(Stored data entries)
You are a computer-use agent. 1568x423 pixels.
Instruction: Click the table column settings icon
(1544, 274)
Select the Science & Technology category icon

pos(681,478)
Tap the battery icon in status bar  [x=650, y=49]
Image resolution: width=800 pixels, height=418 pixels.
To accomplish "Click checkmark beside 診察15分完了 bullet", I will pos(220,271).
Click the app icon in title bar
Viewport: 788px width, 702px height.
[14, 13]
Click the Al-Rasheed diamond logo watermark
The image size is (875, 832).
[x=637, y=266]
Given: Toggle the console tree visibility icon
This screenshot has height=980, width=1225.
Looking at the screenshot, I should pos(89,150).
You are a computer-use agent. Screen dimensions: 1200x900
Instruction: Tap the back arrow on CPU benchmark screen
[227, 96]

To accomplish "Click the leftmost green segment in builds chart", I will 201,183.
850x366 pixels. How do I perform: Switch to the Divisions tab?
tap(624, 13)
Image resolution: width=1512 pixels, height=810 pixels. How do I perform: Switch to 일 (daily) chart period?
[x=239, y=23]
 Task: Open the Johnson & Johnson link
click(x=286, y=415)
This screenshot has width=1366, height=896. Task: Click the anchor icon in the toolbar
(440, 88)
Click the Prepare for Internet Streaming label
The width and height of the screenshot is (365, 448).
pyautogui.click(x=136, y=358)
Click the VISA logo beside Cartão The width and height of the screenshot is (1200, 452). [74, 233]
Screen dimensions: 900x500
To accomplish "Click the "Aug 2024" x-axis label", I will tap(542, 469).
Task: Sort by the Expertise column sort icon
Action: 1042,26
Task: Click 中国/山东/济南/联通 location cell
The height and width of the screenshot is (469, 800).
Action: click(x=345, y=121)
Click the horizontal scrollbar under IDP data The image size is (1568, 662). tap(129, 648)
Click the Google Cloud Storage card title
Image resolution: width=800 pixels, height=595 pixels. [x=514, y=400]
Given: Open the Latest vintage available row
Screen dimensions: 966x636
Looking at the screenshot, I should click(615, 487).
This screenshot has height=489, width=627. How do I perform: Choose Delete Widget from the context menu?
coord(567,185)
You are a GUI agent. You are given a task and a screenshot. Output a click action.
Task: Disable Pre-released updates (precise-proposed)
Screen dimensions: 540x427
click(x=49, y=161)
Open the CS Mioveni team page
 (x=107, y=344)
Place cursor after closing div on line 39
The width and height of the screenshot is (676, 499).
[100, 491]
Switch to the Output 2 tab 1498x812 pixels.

--- Work order ---
The answer should be nothing more than the lines from the one with "Screen dimensions: 540x427" through the end of the entries, restated word for word.

--- Solution ---
Screen dimensions: 540x427
click(x=49, y=161)
Open the CS Mioveni team page
 (x=107, y=344)
Place cursor after closing div on line 39
The width and height of the screenshot is (676, 499).
[100, 491]
Switch to the Output 2 tab 1498x812 pixels.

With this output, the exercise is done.